Este trabalho foi apresentado por mim na VIII Mostra Regional de Práticas em Psicologia, no Estado do Rio de Janeiro em 29 de agosto de 2014.

Objetivando trazer a público a dificuldade para formar um grupo terapêutico, composto por clientes que tenham se interessado por esta modalidade e buscado o atendimento espontaneamente.

A grande procurada é a terapia individual. Talvez por ser este o modelo deixado pela psicanálise e pela maior parte das abordagens psicológicas. E que, inclusive hoje, vem sendo difundido pelas diversas mídias. Ou por seguir o modelo médico em que o paciente consulta um especialista sobre seus problemas. Ou ainda por não querer se expor a pessoas desconhecidas, não querer compartilhar suas dificuldades, evitar sofrer julgamento e assumir seus erros. Pode ocorrer ainda a comparação com o modelo de grupo difundido pelo AA e NA, que não são grupos de terapia psicológica, mas grupos que oferecem apoio a pessoas que têm problemas com o abuso de álcool e drogas e assumem sua incapacidade para lidarem com isso sozinhos.

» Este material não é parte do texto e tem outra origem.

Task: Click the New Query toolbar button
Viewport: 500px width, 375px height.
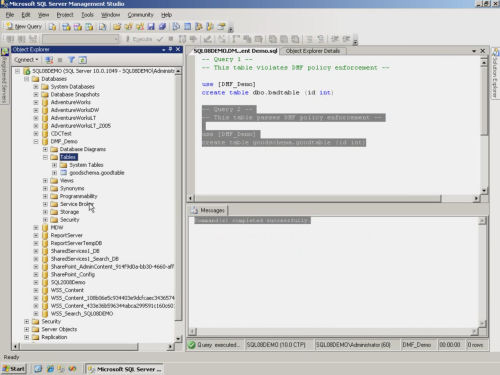Action: point(24,26)
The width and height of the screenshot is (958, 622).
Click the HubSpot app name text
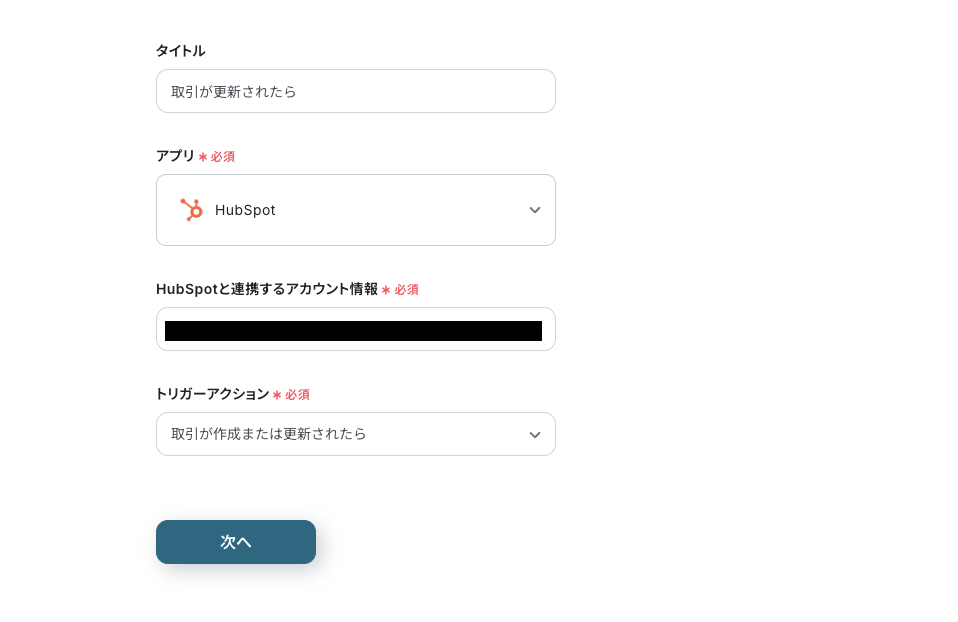[245, 210]
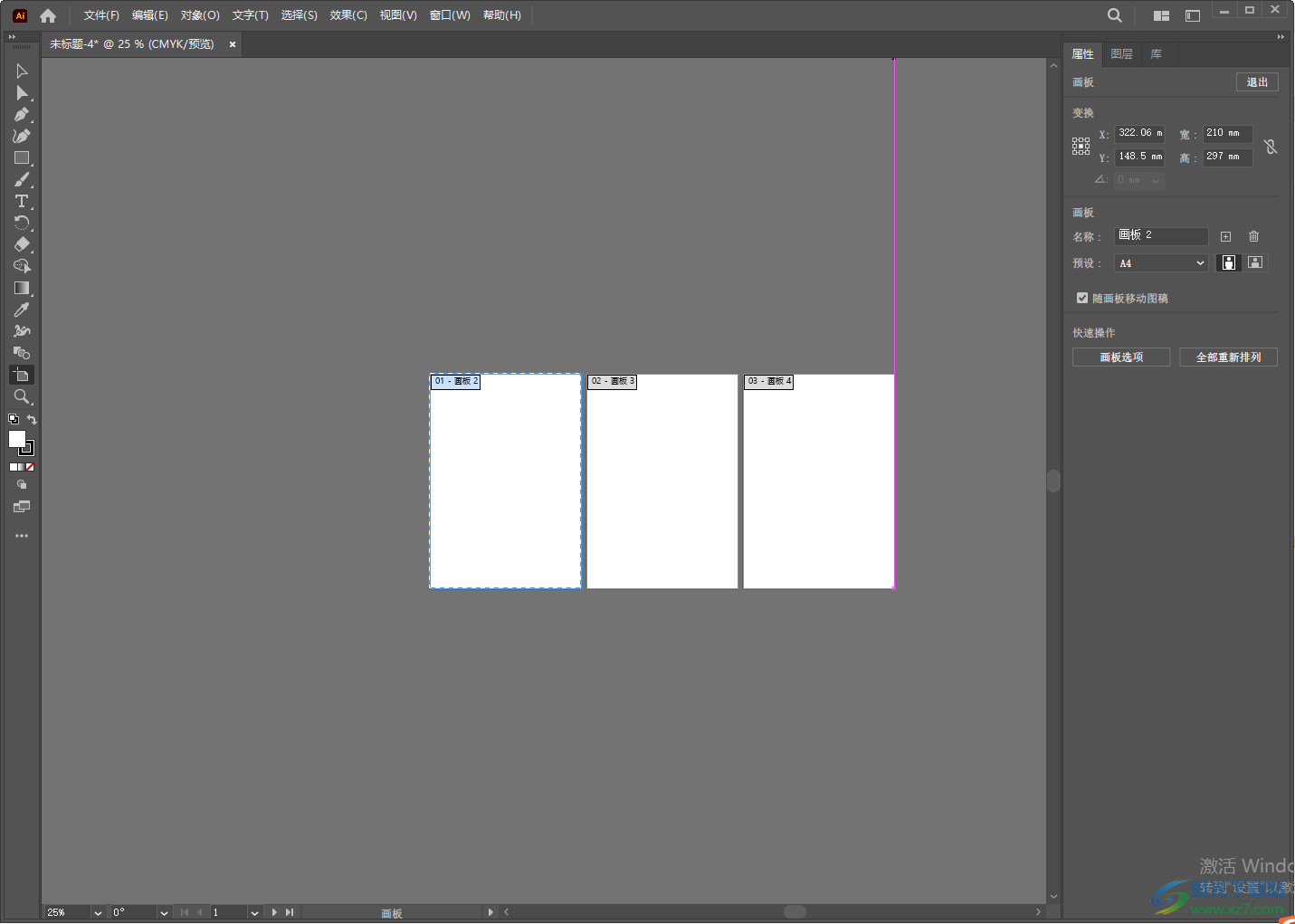Switch to the 图层 tab

coord(1121,54)
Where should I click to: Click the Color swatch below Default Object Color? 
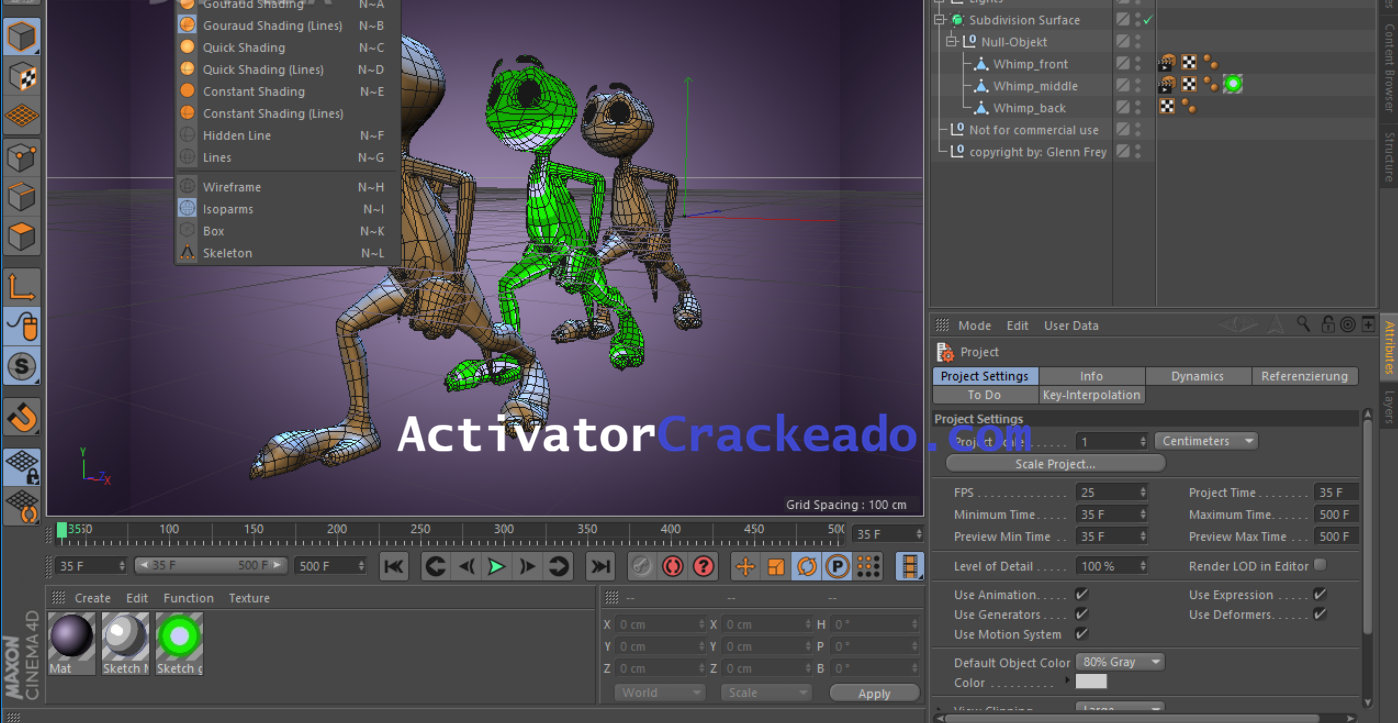[x=1091, y=681]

Alguns clientes já relataram terem vivido uma experiência terapêutica em grupo e ter sido desagradável, avaliaram o profissional como inábil e o grupo como ineficaz. Tendo ocorrido desconforto e constrangimento. Esses provavelmente não recorrerão novamente a terapia em grupo, e provavelmente farão uma propaganda negativa deste trabalho. Esperamos contudo que o contrário também seja verdadeiro.

Oferecer terapia em grupo implica diretamente na economia de recursos como energia elétrica, tempo e por isso podemos oferecer o serviço com o valor das sessões reduzido em comparação a outras modalidades. Assim a terapia psicológica pode deixar de ser algo possível apenas para um grupo de pessoas mais abastadas e atender também àqueles que não são beneficiados por planos de saúde, contemplados no serviço público ou que estão aguardando em longas filas nas clínicas-escola.

Percebo que grande parte dos grupos terapêuticos ocorrem dentro de instituições e são formados a partir do oferecimento do serviço e não da busca do cliente.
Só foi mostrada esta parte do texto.